There’s nothing new about online artists making fake video games out of their favorite, not-necessarily-conducive-to-video-gaming TV shows, films, and books. (We still think back fondly on the actually playable NES adaptation someone made of The Great Gatsbyseveral years back.) But we have to give credit to the minds behind online comedy group HotelArtThief for timeliness, if nothing else, as they released a surprisingly convincing version of The Pitt: The Video Game online less than a day after the HBO show’s second season wrapped up.
But just because The Pitt: The Video Game—which imagines players being forced to contend with patients, trauma, and bottled emotions on Tax Day (“A famously slow day in hospitals everywhere”)—isn’t real, doesn’t mean it can’t be expected to stand up to a little critical rigor. For instance, the visuals: Sure, the faces on the characters are suspiciously good, to the point that Noah Wyle, Isa Briones, Patrick Ball, and Supriya Ganesh are all pretty instantly recognizable. But the actual bodies and environments are blocky as hell, moving at a completely unacceptable number of frames per hour. (We know part of The Pitt‘s appeal is meant to be the way it serves as a throwback to an older model of procedural TV, but that doesn’t mean we want to see The Pitt looking like the mansion from Resident Evil, right?)

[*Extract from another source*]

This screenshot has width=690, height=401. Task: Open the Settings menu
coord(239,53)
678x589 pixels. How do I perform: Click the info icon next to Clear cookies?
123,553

As for gameplay, the package looks like a mixed bag: The minigame where players help Dr. Robby bottle up emotions like “I’m going no helmet mode on my motorcycle” seems pretty robust, but the actual medical gameplay seems way too simplistic: A mixture of basic joint-setting controls and some outdated ironic internet racism about Italian people. We were impressed by the soundtrack, at least, which appears to be culled straight from knock-offs of Donkey Kong Country and the theme song from House, M.D. As for the Fun Factor, well, what could be more fun that spending time navigating the personal and professional crises of a fast-paced emergency room on its slowest possible day, through a series of simple dialogue prompts?
All kidding aside, it’s a pretty fun, if somewhat facile, send-up of both the show, and a particular era of gaming (even if it trades specificity for a higher rate of jokes-per-minute). If nothing else, we can’t help but wonder what the level set at the Heinz Factory Explosion looks like; if that doesn’t send Robby into Rock Bottom Mode, we don’t know what will.